La preocupación también está vinculada con la situación penitenciaria de Menocchio y las posibilidades de que, eventualmente, pueda acceder a algún beneficio de libertad.
¿Puede Menocchio recuperar la libertad?
Ante la consulta sobre una eventual liberación dentro de algunos años, Del Corro consideró que el escenario resulta poco probable.
“Además, ¿sabés qué? Tiene dos prisiones perpetuas. Sí. Dos sentencias de de prisión perpetua”, recordó.

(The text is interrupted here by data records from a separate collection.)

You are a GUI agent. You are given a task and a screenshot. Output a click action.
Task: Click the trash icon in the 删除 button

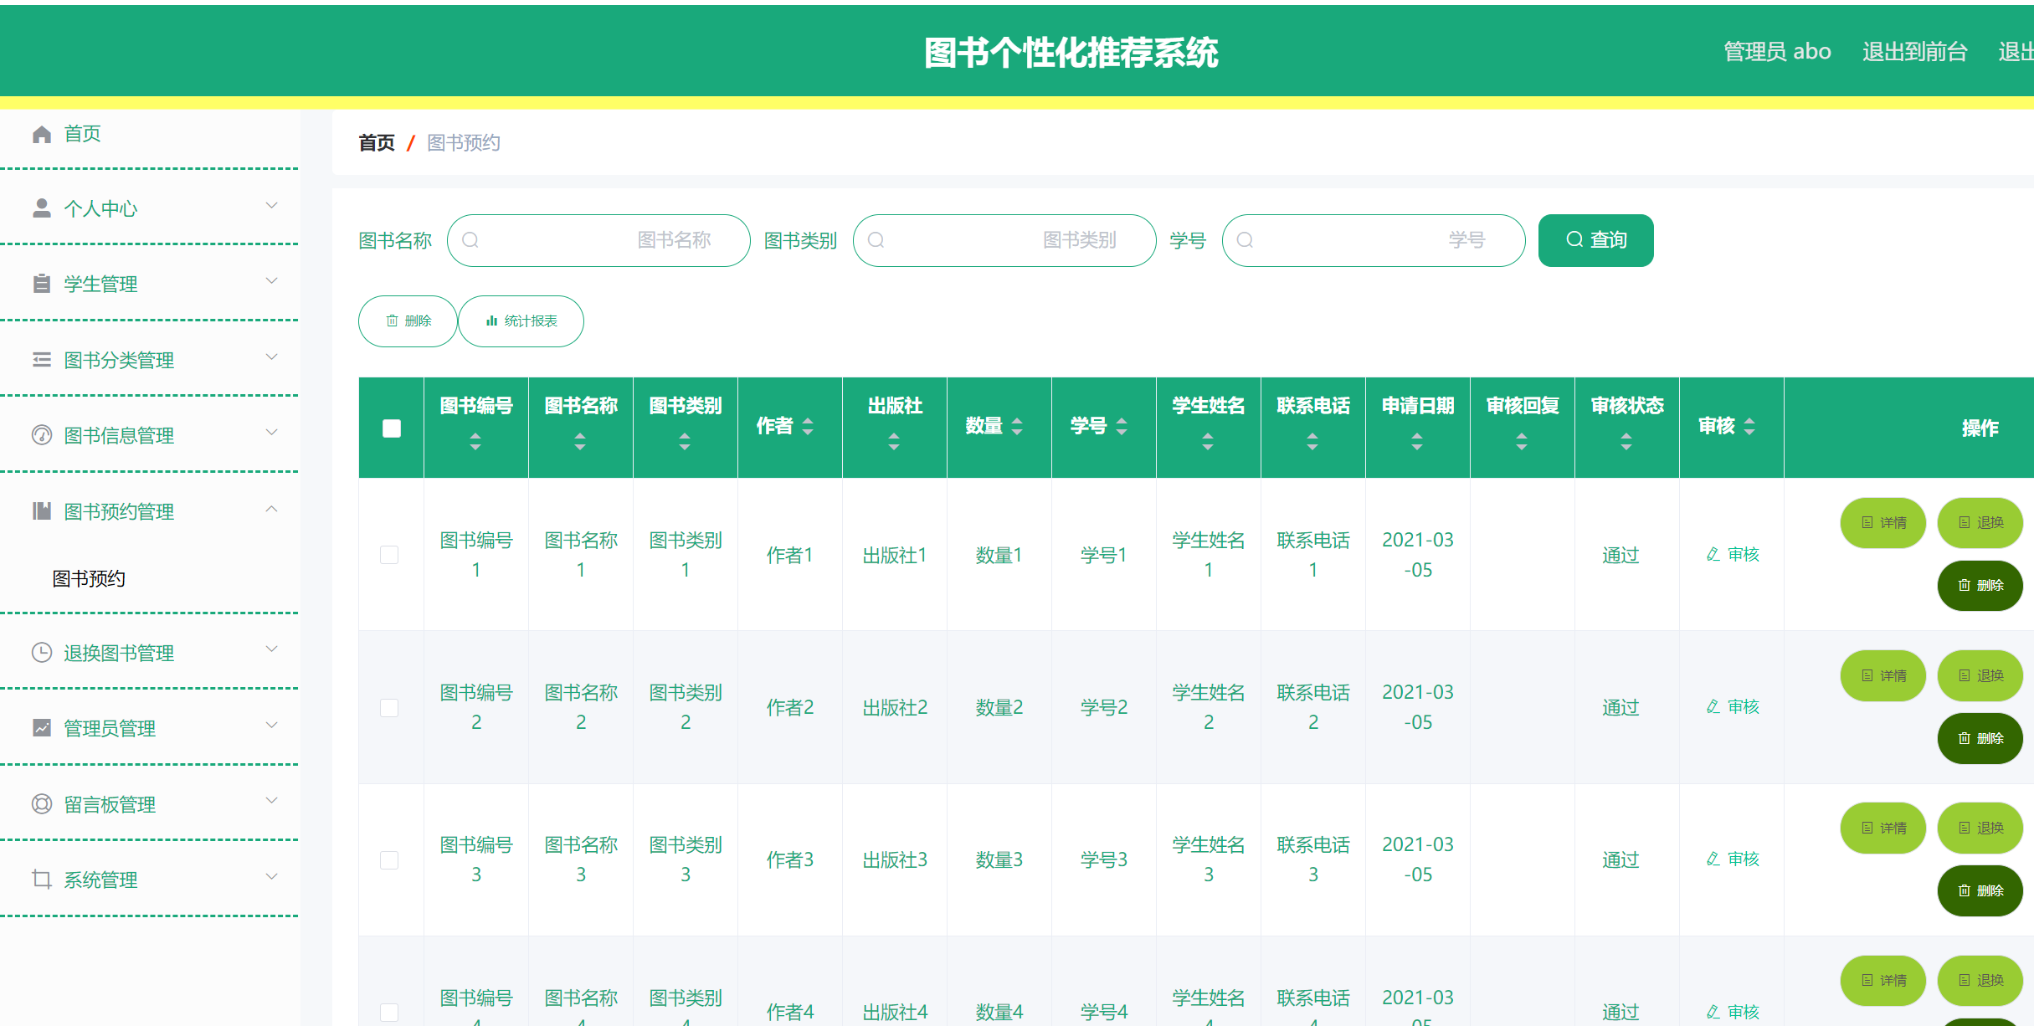pyautogui.click(x=393, y=321)
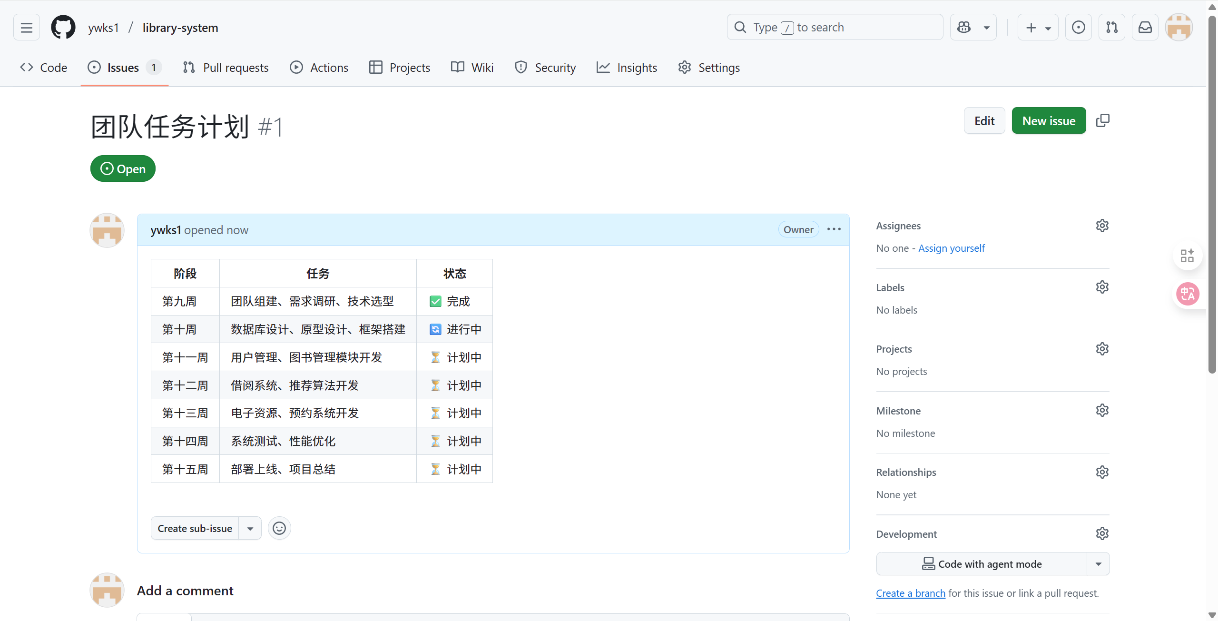Focus the Type to search field

[x=835, y=27]
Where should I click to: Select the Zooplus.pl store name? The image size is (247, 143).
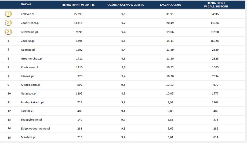pos(28,41)
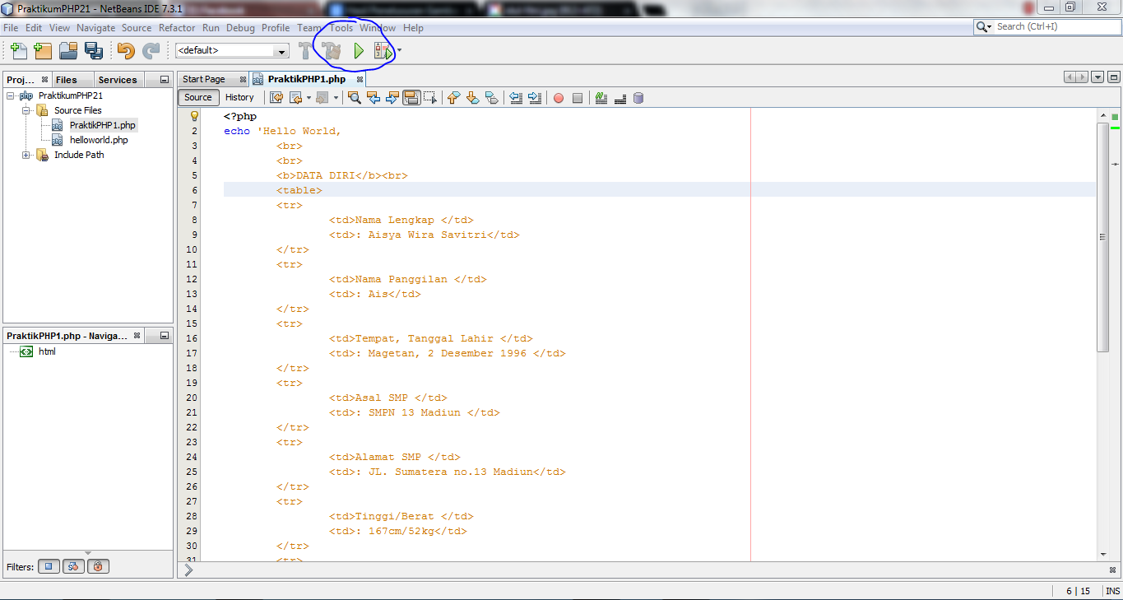This screenshot has height=600, width=1123.
Task: Shift the current line right
Action: (536, 97)
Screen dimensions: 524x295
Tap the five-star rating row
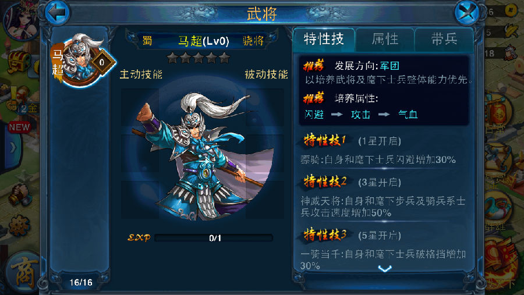(x=199, y=58)
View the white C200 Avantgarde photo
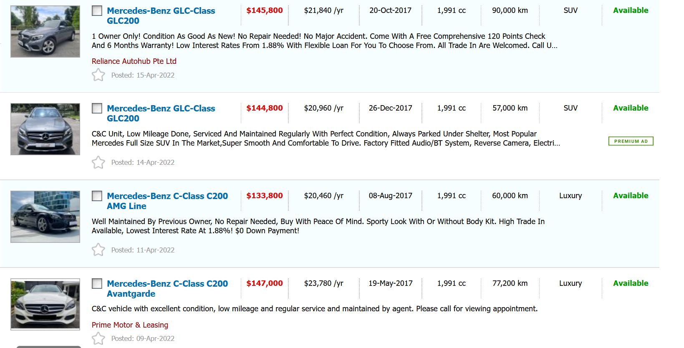Image resolution: width=684 pixels, height=348 pixels. click(45, 305)
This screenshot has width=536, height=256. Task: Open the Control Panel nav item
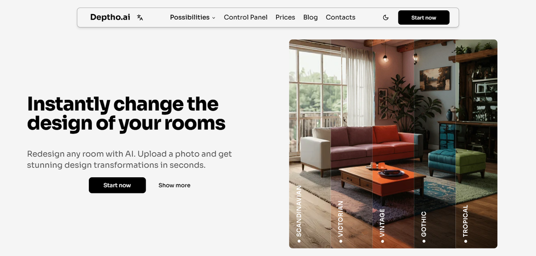click(246, 17)

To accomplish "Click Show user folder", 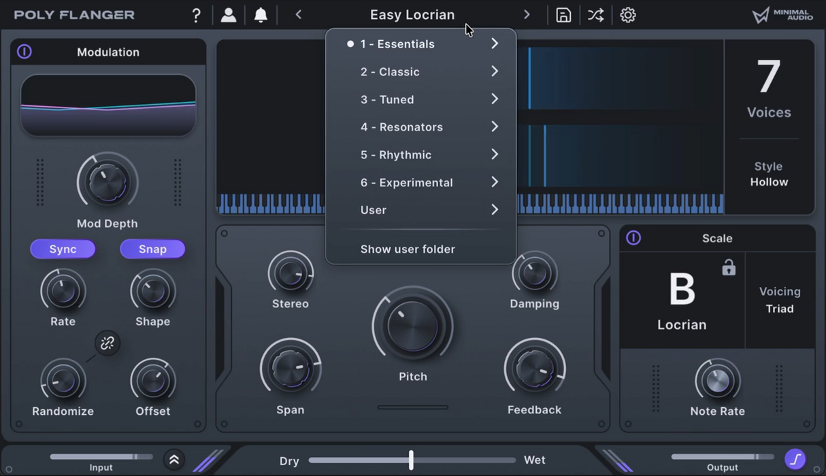I will point(408,249).
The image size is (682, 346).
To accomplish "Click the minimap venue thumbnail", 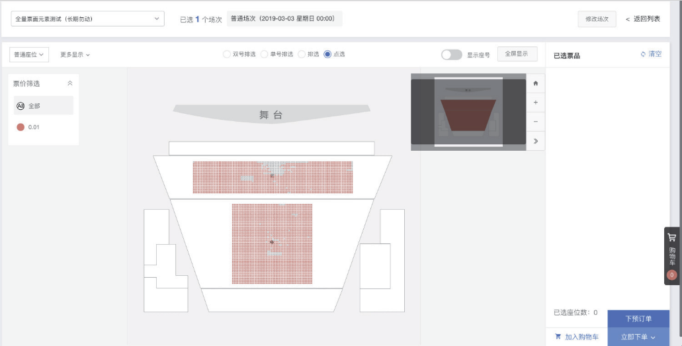I will coord(468,112).
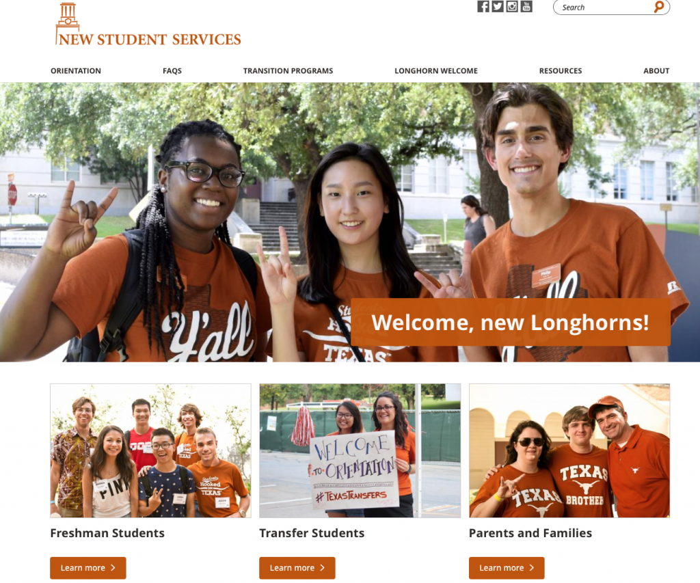Click Learn more under Transfer Students
Screen dimensions: 700x583
pyautogui.click(x=297, y=568)
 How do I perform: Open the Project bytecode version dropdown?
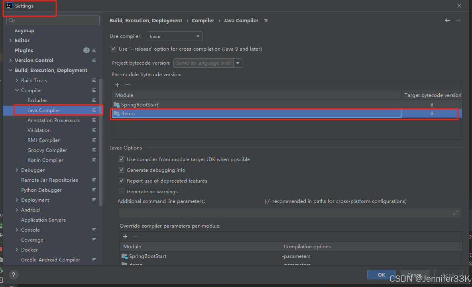238,63
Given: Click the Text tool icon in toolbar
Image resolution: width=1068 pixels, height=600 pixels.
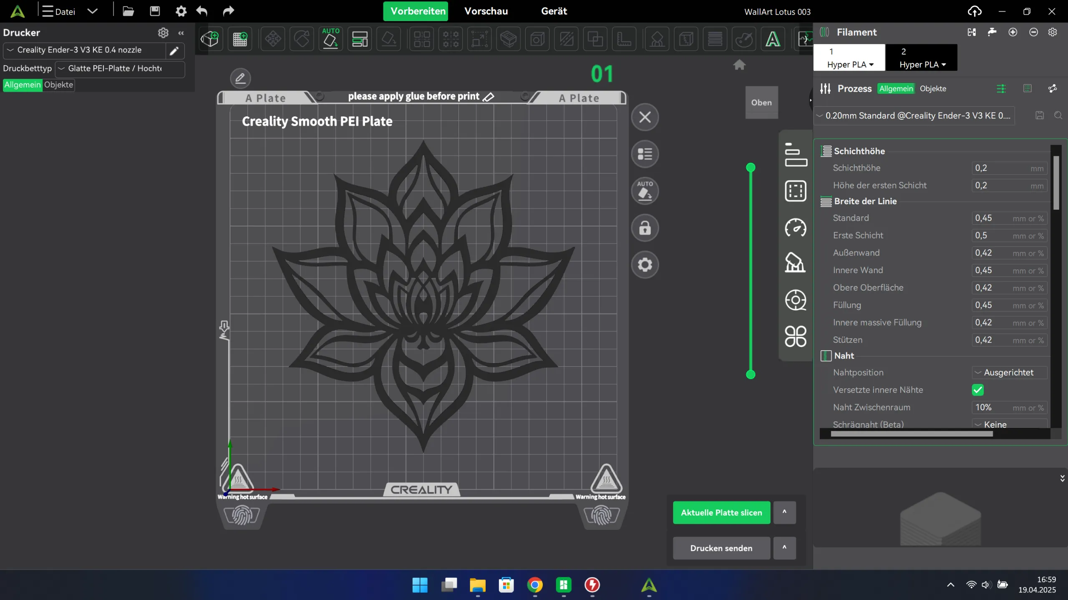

El abogado explicó que, en determinados casos, las personas condenadas a prisión perpetua pueden solicitar la libertad condicional una vez cumplido el plazo previsto por la legislación, aunque consideró que la situación de Menocchio es diferente debido a sus dos condenas y sus antecedentes.
“En este caso no no creo que le puedan conceder mucho menos con los antecedentes que tiene y mucho menos todavía con con estos últimos hechos que están revelando de que él sigue operando dentro del delito”, sostuvo.
“No existe un sistema penitenciario seguro”
Para Del Corro, el principal problema que deja expuesto la nueva causa no es solamente la figura de Menocchio, sino la capacidad del sistema penitenciario para impedir que un detenido continúe dirigiendo actividades criminales.
“Lo peligroso es primero que se trata de una persona súper inteligente con una capacidad organizativa fuera de lo común y y que no existe un sistema carcelario, un sistema penitenciario seguro”, afirmó.
La investigación federal que ahora vuelve a poner a Menocchio en el centro de la escena deberá determinar cuál fue exactamente su rol en la estructura narcocriminal y qué responsabilidad tuvieron las personas que habrían actuado como sus enlaces desde el exterior.
Mientras tanto, el caso vuelve a poner bajo discusión una problemática que excede a una sola causa: la capacidad de organizaciones criminales para mantener sus negocios, comunicaciones y estructuras de poder incluso cuando sus principales referentes se encuentran privados de su libertad.